Is it a stretch to imagine James fronting a band of white Canadian rockers? Young remembers the driven American singer—who crossed the border to avoid his draft assignment—as “a little bit touchy, dominating—but a good guy.” He also told McDonough that James was drawn primarily to the sound of the Rolling Stones, and brought the rest of the band around: “We got more and more into how cool the Stones were. How simple they were and how cool it was.” James had them play “Get Off My Cloud” and “Satisfaction”—before the braids, cocaine, and sequins, Rick James “fancied himself the next Mick Jagger.”

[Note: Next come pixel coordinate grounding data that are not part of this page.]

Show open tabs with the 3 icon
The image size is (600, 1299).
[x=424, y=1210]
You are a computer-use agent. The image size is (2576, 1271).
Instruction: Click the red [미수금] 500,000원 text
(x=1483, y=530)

Unfortunately for the band, U.S. authorities caught up with James, Motown shelved the tapes, and they were never released. Discouraged—Young told MOJO Magazine in 1995—he “moved instead towards acoustic music and immediately became very introspective and musically-inward. That’s the beginning of that whole side to my music.” Young got in his hearse and headed for the States, James did his stint in the Navy, and the rest is, well, you know…. But the sound of The Mynah Birds lived on, perhaps, in at least one Neil Young song. His 1967 “Mr. Soul” with Buffalo Springfield, below, is classic sixties rock and soul with a riff lifted right from the Stones.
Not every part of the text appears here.